Rome’s new regulation of urban gardens took up a significant part of the online meeting. It seems a paradox that the new regulation is being followed as a model by the partner cities of the project while the approval process has not yet been completed in Rome. Paola Marzi from the Urban Garden Office of the City of Rome specified that the new regulation has long been under evaluation by the Department of Environmental Policies. All the steps requested by the Urban Garden Office in reference to the updating of the existing Regulations have been carried out, as well as the work required from the associations. ULG members discussed about the possible solution to this deadlock could be to join forces: citizens, associations, experts, professionals in the sector, through local communication actions highlighting all the progress made in Rome in recent years in the field of urban and peri-urban agriculture and the success achieved internationally. The RU: RBAN project has given visibility to Rome not only at European level but worldwide, as witnessed through the study visits carried out at the urban gardens of Rome in 2019 by a delegation of Peruvian mayors and by a delegation from the Ministry of European Funding of Croatia.
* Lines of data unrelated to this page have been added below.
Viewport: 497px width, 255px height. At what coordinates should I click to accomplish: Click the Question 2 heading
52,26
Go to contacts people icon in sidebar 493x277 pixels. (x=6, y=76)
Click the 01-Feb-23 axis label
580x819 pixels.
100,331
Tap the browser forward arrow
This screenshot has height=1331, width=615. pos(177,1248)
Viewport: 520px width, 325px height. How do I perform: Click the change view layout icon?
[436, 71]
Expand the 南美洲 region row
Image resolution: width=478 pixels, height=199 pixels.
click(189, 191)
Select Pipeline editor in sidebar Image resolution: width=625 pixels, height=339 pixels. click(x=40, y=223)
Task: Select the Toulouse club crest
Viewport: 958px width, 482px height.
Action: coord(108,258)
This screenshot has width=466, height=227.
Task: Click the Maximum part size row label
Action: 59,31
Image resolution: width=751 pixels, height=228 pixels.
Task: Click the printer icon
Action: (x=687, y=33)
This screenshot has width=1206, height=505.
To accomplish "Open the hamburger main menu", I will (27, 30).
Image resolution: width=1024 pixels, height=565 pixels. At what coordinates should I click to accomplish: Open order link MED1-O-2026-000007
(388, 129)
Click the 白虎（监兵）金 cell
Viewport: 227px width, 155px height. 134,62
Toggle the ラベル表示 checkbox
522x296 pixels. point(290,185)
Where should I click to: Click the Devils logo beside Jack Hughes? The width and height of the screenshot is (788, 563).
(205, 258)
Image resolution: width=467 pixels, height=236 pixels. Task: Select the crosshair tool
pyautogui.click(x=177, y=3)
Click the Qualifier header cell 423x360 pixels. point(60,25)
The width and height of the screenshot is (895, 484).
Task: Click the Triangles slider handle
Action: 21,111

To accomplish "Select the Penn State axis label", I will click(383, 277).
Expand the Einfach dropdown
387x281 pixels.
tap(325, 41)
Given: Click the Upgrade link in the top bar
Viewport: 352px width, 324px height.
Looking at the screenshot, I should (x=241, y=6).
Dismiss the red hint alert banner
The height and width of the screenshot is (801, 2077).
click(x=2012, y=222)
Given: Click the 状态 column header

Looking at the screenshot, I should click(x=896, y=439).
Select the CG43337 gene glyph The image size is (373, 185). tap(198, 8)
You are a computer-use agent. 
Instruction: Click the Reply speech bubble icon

The lack of a local strategy to improve the environment and the citizens’s quality of life was highlighted, that is, a strategy that brings the policy for urban gardens (the new Urban Gardens Regulation) and food policy into coherence, and that it is in favor of organic agriculture as well as all green policies. This strategic approach requires the willingness on the part of all the actors involved to collaborate in identifying a convergence of interests and, therefore, the sharing of the objectives to be achieved by the city in terms of organic agriculture, green policies, food policy and urban agriculture.
After almost 3 hours of enthusiastic and profitable debates, ULG members agreed to meet later in spring, hopefully in company and outdoors…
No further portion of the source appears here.